Washington Post conservative columnist, Kathleen Parker is one of those rare righties who's stepped away from the dance of death of the conservative movement, and has been trashed by same for doing so.
(Embarrassed as a conservative, Parker dared publicly ask that the laughably unprepared Sarah Palin step down as vice presidential candidate after the series of devastating interviews that made her the butt of national jokes).
Movement conservatives emasculated Parker, and it's about to happen again.
We on the left can be happy that Rush has filled (with the gleeful aid of the Democrats) the vacuum at the top of the GOP, but Parker writes Sunday that Rush and talk radio has done their damage, but it's more than mere existential politics, it's structural to the Republic.
She writes that the "driveby punditry" by non-journalists like Limbaugh and others "... have been demonizing the media for the past 20 years or so and ... blame the current news crisis on bias."
They have convinced dittoheads that there is no need for newspapers, and therefore: news gathering. It's the audacious idea that somehow hearing political POV they agree with hilariously delivered is a substitute for daily "boots-on-the-ground grub work that produces the news stories and performs the government watchdog role so crucial to a democratic republic."
That anyone would stop reading the newspaper and take up instead the pompous trumpetry of a fully-inflated, political whoopee cushion like Rush Limbaugh has always amazed us, but you can hear such proud folks dittoing Sean Hannity and Limbaugh every day.

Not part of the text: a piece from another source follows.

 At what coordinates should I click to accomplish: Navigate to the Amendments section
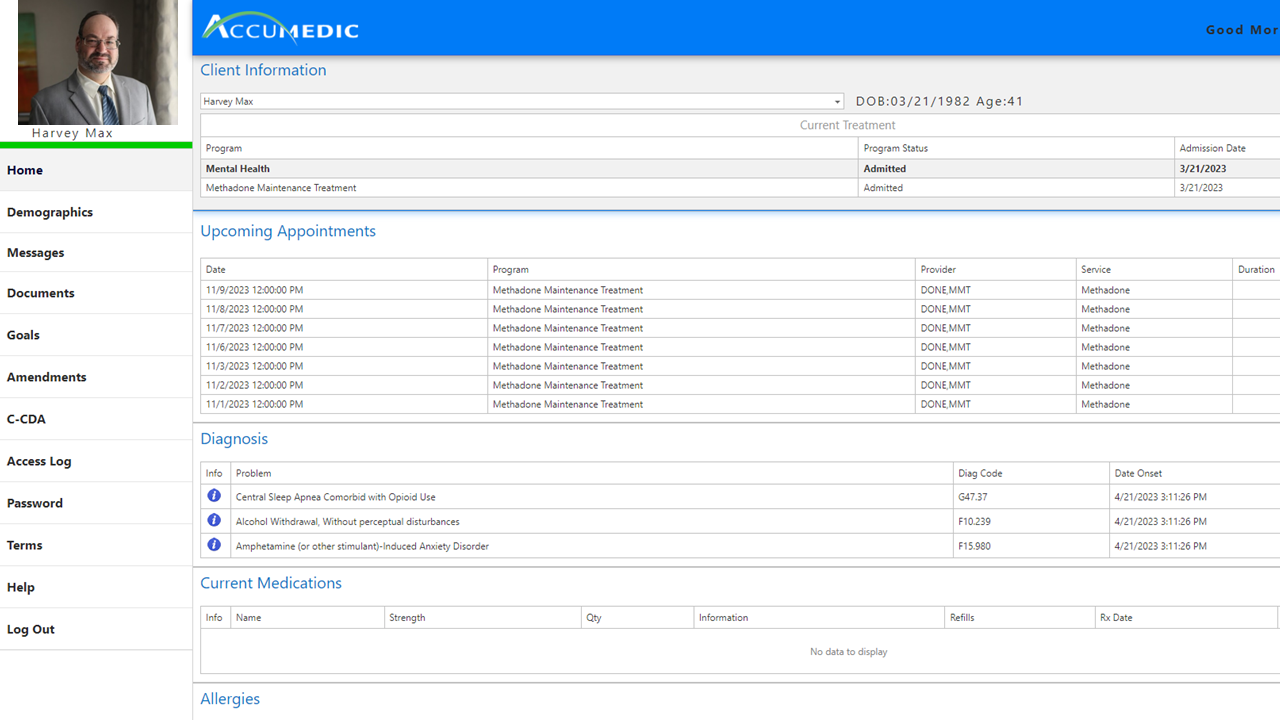(x=44, y=376)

Constant criticism of the "elite media" is comical to most reporters, whose paychecks wouldn't cover Limbaugh's annual dry cleaning bill. The truly elite media are the people most Americans have never heard of -- the daily-grind reporters who turn out for city council and school board meetings. Or the investigative teams who chase leads for months to expose abuse or corruption.
These are the champions of the industry, not the food-fighters on TV or the grenade throwers on radio. Or the bloggers (with a few exceptions), who may be excellent critics and fact-checkers, but who rely on newspapers to provide their material.
Sure, there's more to the problems of the news industry than the ignorance encouraged by talk radio...
There is surely room for media criticism, and a few bad actors in recent years have badly frayed public trust. And, yes, some newspapers are more liberal than their readership and do a lousy job of concealing it.
The internets will fill this void, but it'll take some time. What can come in between is more demagoguery pawned off as news, and perhaps a permanent back-fill of the newshole with partisan bullshit and infotaining blanc mange.
As others have noted, the Internet can't quickly enough fill the void created by lost newspapers. In time, some markets simply won't have a town crier -- and then who will go to all those meetings where news is made? What will people not know? In such a vacuum, gossip rules the mob.
What Limbaugh and his many Dori's and Lars, and Seans and Michaels (Savage, and Medved) have cynically done to the national discourse, the trust in the principle of journalism in a free country, which has help shrive the fact-seeking business may be irreparable.
We hope they choke on the fat sandwich their self-aggrandizing irresponsible corner of show business has afforded them.